Reproduction without pictures: print every entry precisely as written.

***

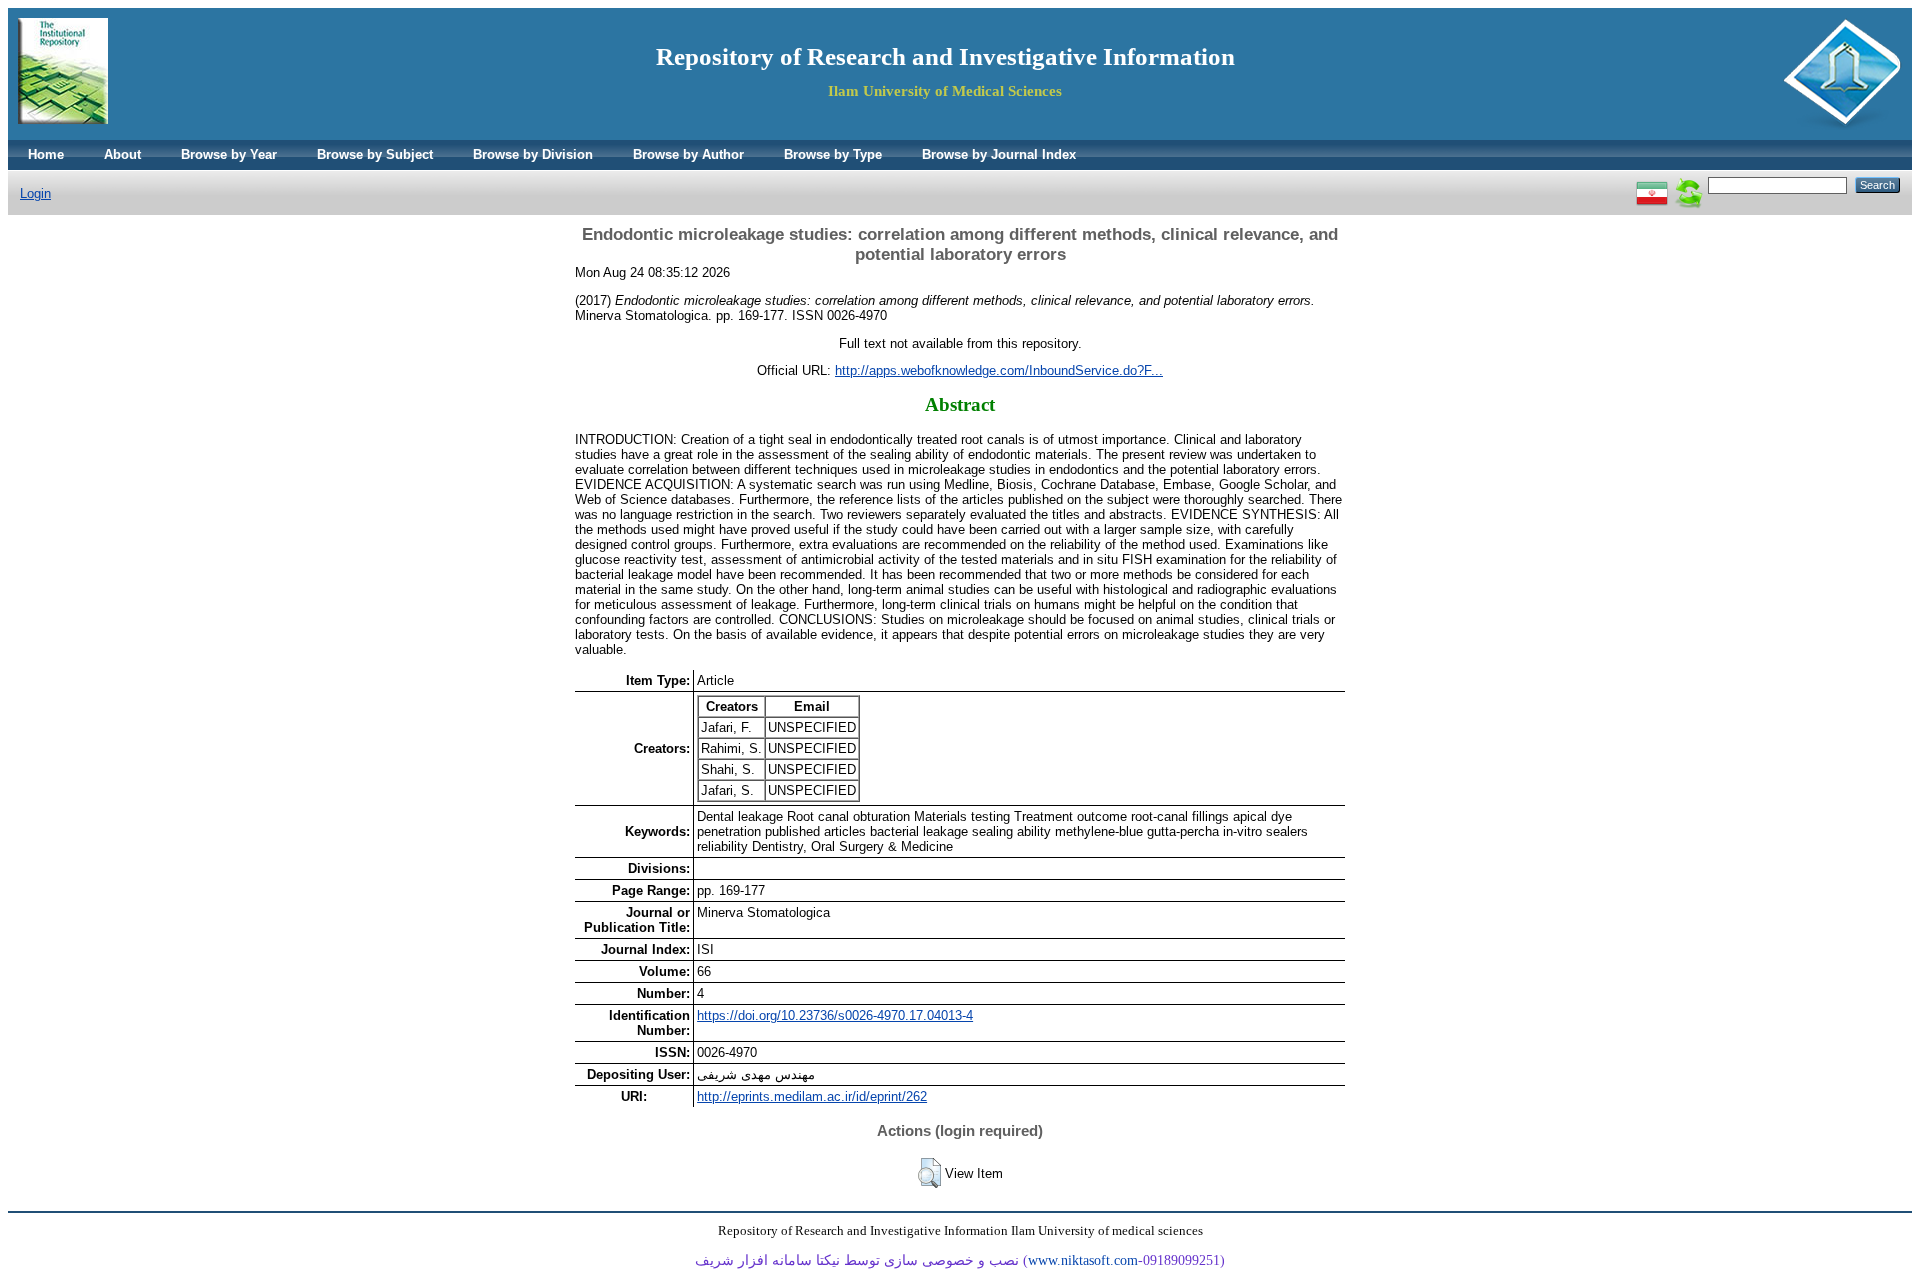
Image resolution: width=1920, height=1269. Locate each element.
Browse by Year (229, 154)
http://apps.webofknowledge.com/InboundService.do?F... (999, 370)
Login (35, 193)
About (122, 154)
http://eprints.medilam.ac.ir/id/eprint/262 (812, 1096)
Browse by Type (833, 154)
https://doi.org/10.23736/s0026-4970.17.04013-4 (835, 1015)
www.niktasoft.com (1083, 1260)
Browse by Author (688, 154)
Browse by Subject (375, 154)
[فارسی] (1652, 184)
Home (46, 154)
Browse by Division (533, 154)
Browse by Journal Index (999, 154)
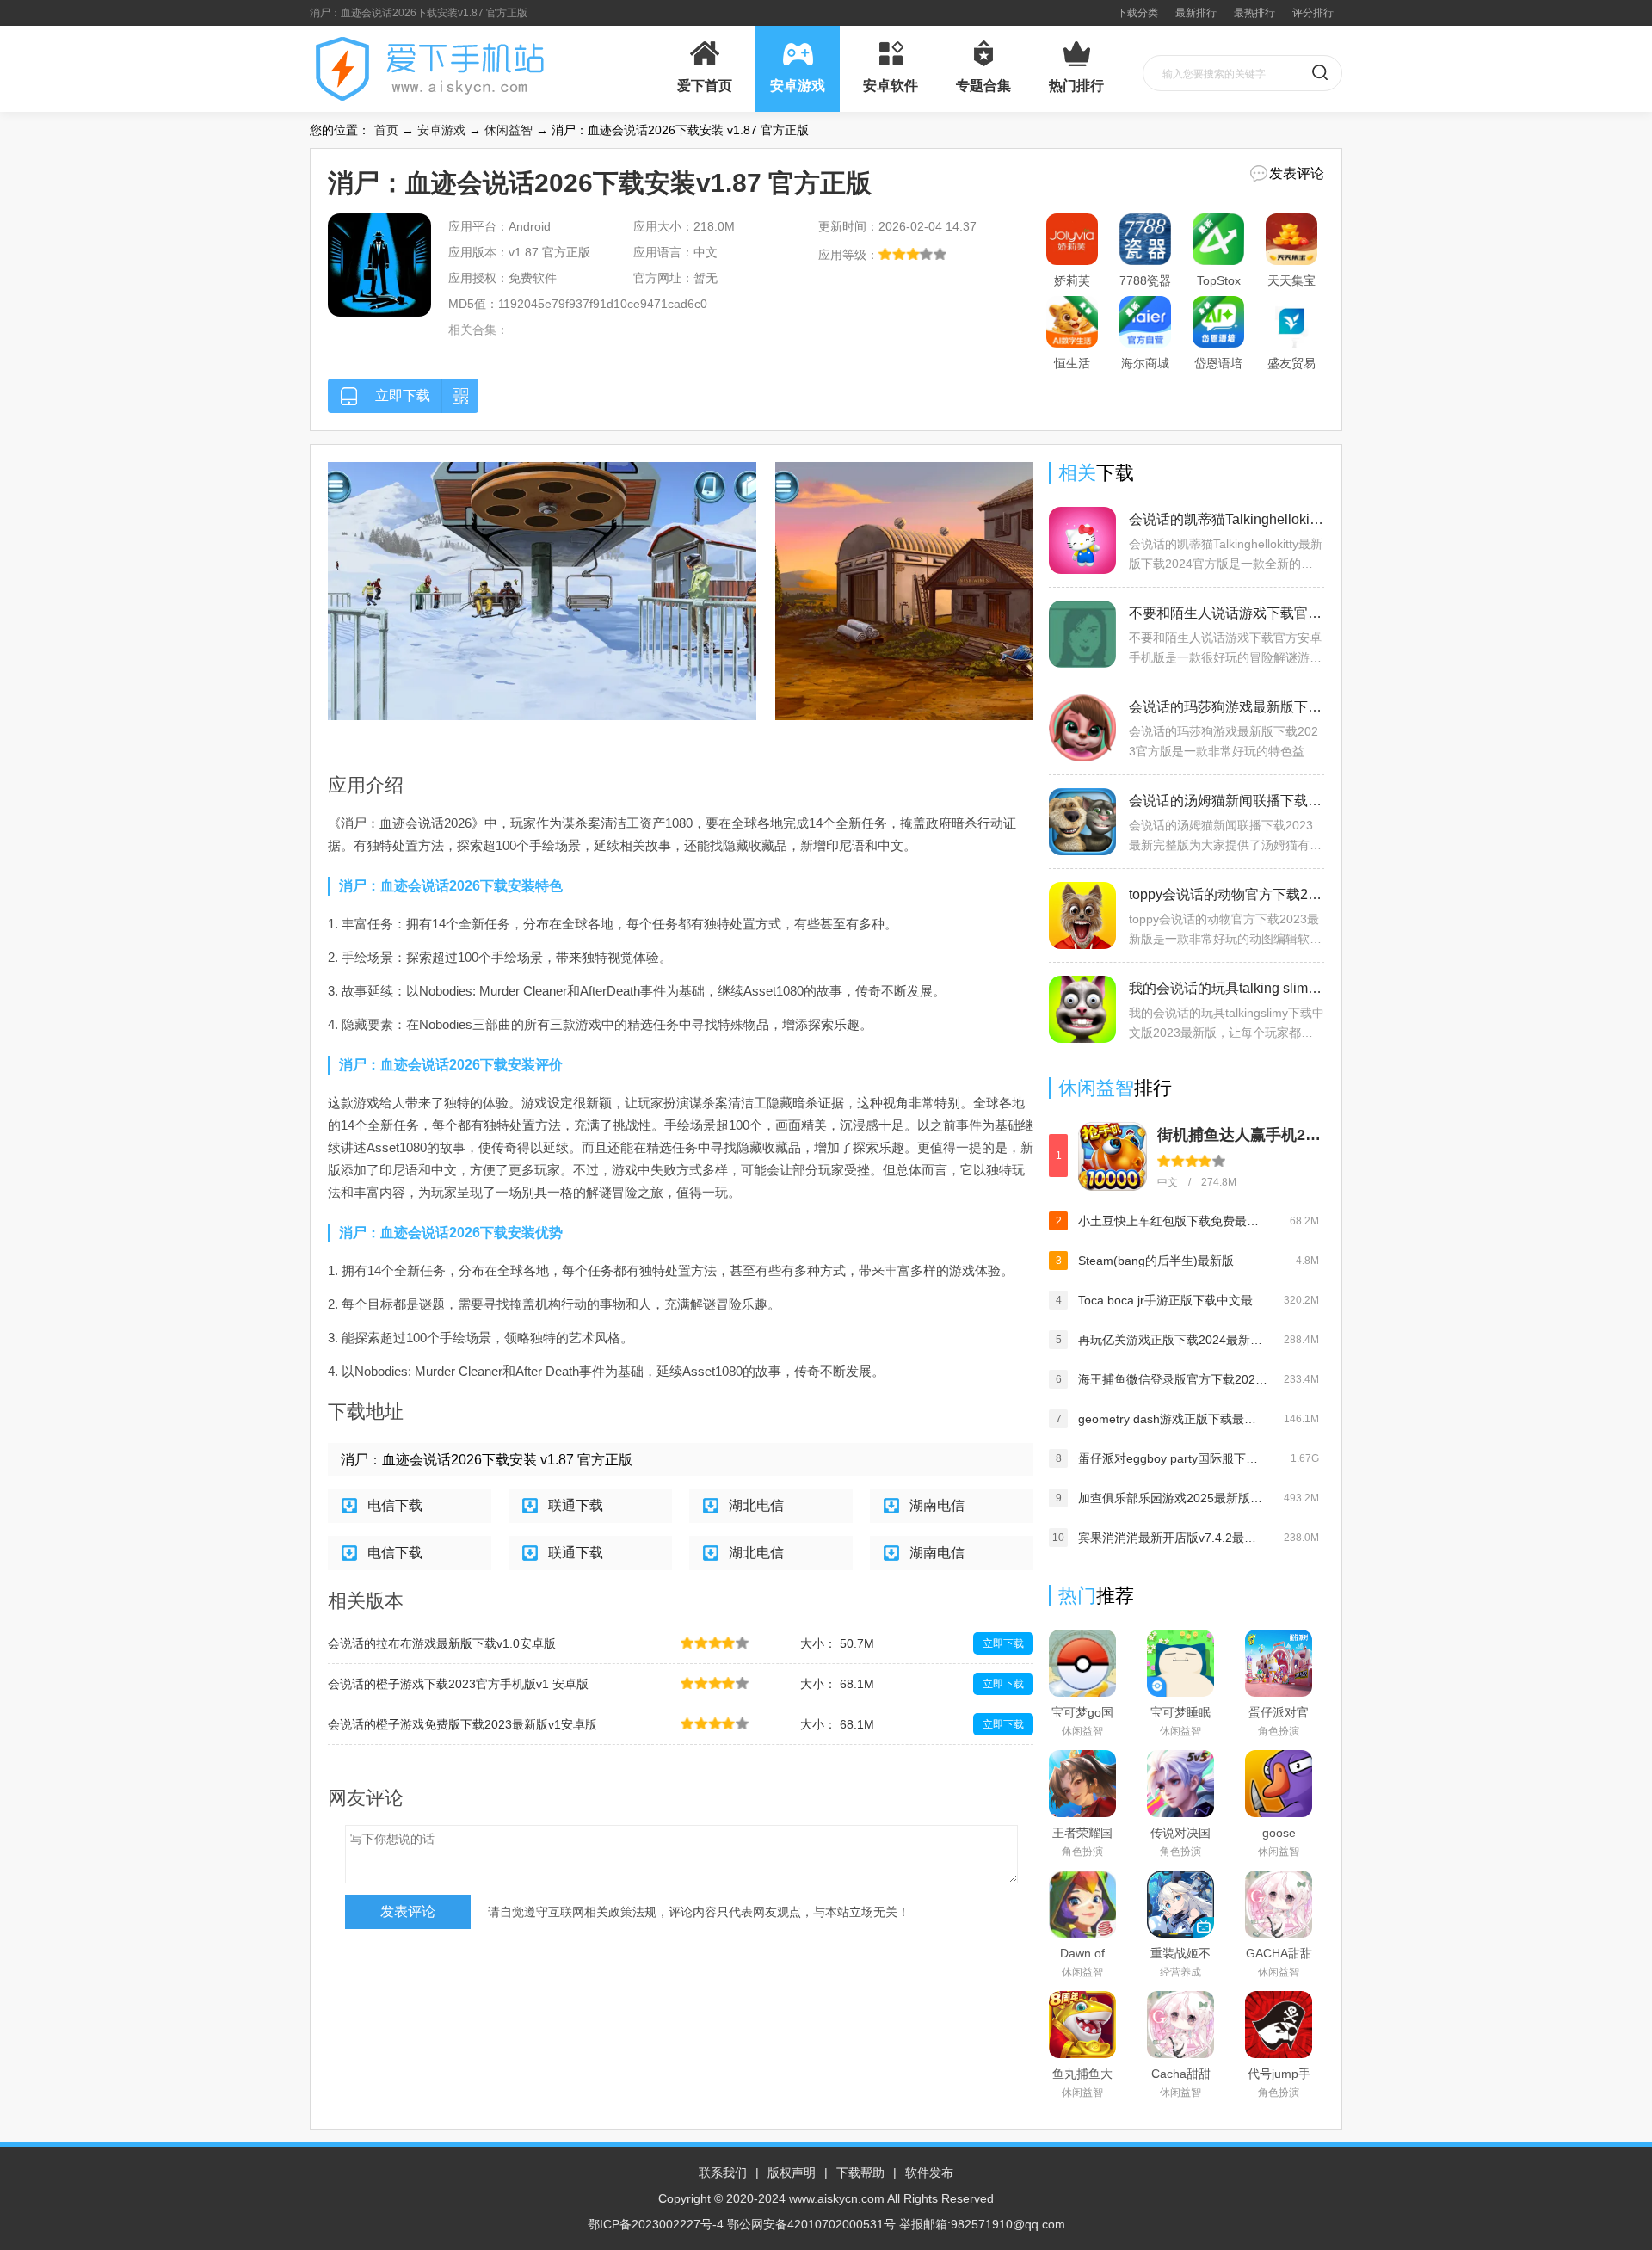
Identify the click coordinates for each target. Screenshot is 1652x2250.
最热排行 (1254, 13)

***

- [ANSWER FOR THIS EXERCISE]:
Image resolution: width=1920, height=1269. Locate each element.
Browse by Year (229, 154)
http://apps.webofknowledge.com/InboundService.do?F... (999, 370)
Login (35, 193)
About (122, 154)
http://eprints.medilam.ac.ir/id/eprint/262 (812, 1096)
Browse by Type (833, 154)
https://doi.org/10.23736/s0026-4970.17.04013-4 (835, 1015)
www.niktasoft.com (1083, 1260)
Browse by Author (688, 154)
Browse by Subject (375, 154)
[فارسی] (1652, 184)
Home (46, 154)
Browse by Division (533, 154)
Browse by Journal Index (999, 154)
Identify the click coordinates for each target. Screenshot is 1652x2250.
最热排行 (1254, 13)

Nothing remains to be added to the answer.